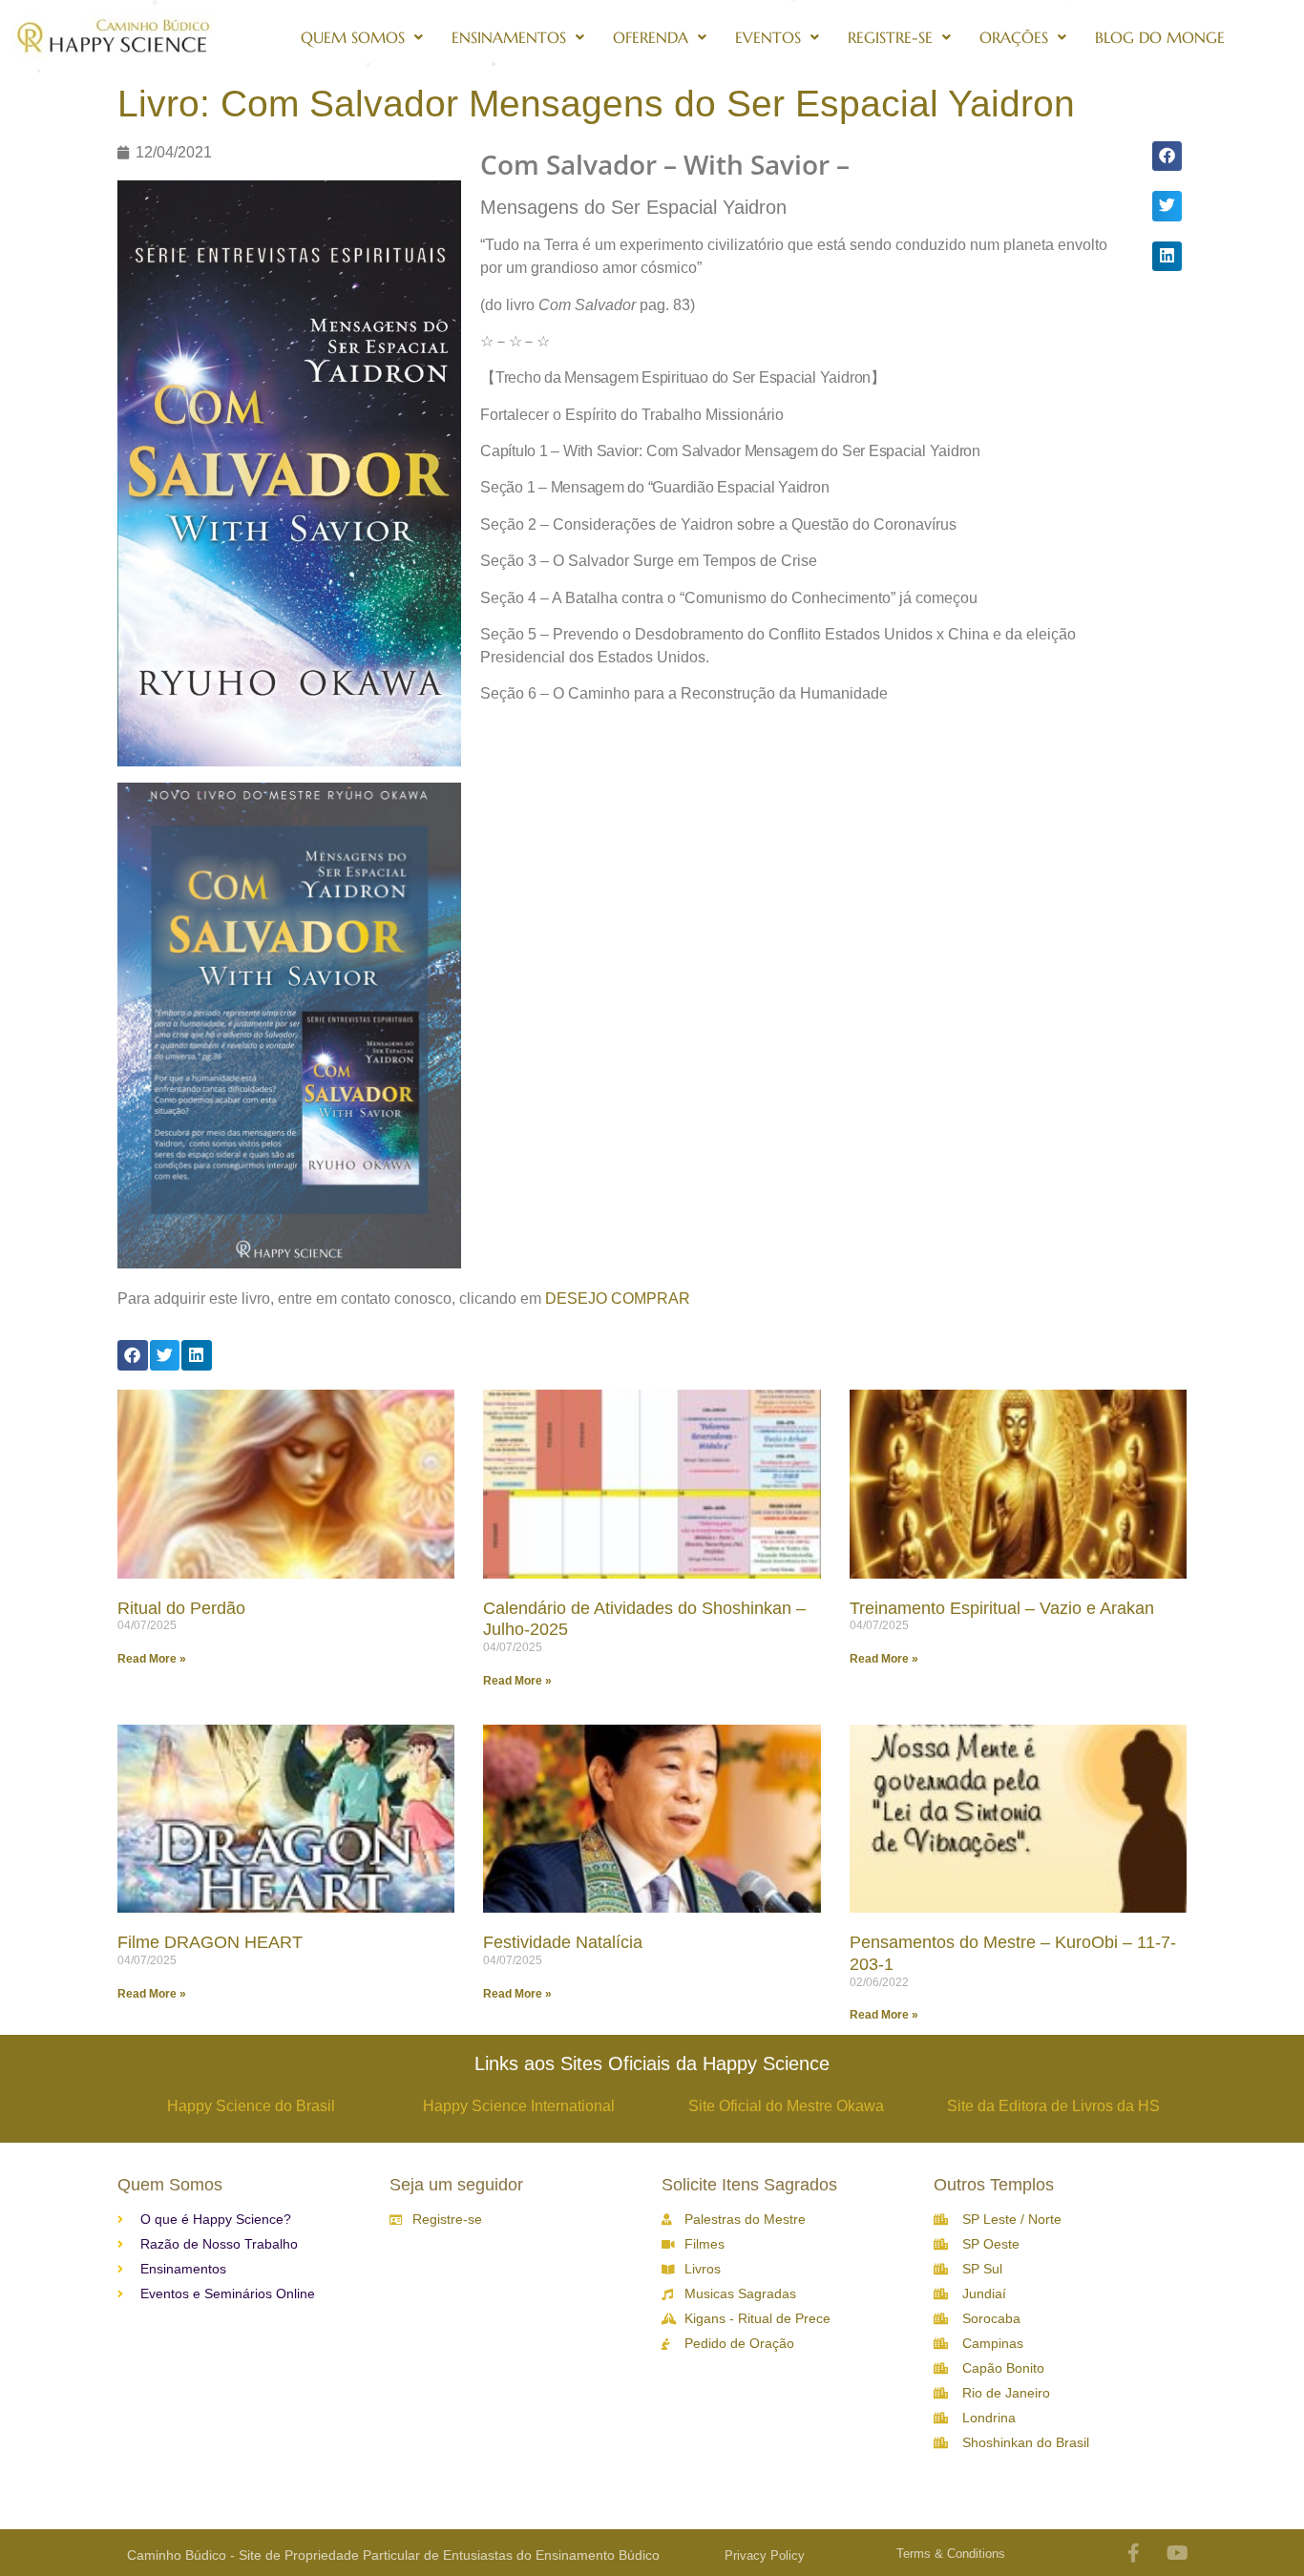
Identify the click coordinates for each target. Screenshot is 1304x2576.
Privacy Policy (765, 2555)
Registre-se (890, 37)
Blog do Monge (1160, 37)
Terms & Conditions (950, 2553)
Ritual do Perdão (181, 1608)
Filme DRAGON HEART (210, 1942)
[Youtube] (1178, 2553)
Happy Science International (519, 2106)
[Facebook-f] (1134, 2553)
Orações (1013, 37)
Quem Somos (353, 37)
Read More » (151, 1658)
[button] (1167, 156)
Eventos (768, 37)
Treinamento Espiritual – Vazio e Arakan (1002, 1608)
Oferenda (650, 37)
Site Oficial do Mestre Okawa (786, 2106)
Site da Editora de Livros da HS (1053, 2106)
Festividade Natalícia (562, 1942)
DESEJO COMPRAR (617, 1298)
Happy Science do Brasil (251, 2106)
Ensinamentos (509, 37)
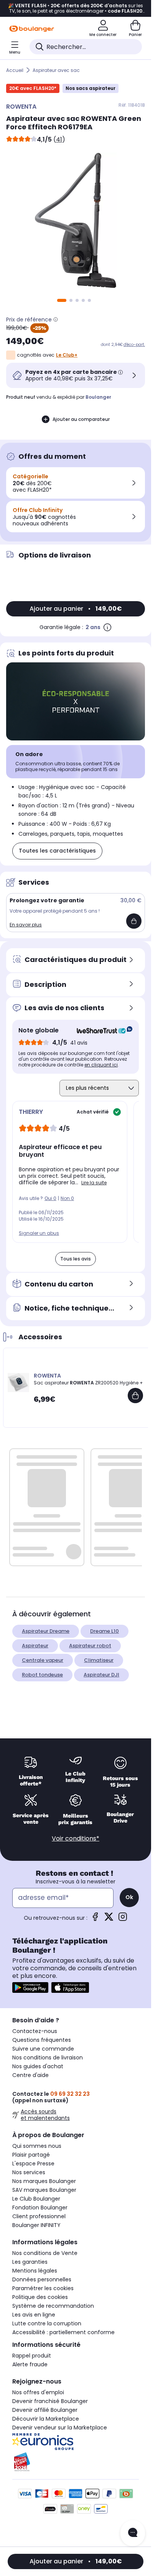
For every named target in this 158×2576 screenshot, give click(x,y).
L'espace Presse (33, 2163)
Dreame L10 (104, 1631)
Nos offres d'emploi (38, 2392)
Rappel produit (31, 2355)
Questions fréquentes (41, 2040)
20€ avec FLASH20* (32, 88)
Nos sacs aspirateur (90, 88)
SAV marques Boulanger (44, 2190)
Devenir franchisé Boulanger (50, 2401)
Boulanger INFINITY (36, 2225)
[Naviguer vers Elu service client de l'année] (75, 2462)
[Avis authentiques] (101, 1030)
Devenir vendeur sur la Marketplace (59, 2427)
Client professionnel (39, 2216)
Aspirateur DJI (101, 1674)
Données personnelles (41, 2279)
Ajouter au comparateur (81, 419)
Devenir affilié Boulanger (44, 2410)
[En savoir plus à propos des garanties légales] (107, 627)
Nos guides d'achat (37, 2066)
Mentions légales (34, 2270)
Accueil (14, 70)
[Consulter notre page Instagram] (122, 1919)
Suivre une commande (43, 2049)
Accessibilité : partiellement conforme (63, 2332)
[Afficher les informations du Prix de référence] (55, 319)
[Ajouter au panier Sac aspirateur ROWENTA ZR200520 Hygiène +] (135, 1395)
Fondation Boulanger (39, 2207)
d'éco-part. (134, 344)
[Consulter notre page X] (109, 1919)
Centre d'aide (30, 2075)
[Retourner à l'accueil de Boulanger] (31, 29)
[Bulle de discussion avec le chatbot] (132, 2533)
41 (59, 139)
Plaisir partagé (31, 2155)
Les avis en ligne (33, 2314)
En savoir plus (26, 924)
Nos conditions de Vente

• What you need to do: Reproduce exactly the lines running from the one with "[Afficher les informations" to the last line of the listing above. Add nothing else.

• Written answer:
[Afficher les informations du Prix de référence] (55, 319)
[Ajouter au panier Sac aspirateur ROWENTA ZR200520 Hygiène +] (135, 1395)
Fondation Boulanger (39, 2207)
d'éco-part. (134, 344)
[Consulter notre page X] (109, 1919)
Centre d'aide (30, 2075)
[Retourner à l'accueil de Boulanger] (31, 29)
[Bulle de discussion avec le chatbot] (132, 2533)
41 (59, 139)
Plaisir partagé (31, 2155)
Les avis en ligne (33, 2314)
En savoir plus (26, 924)
Nos conditions de Vente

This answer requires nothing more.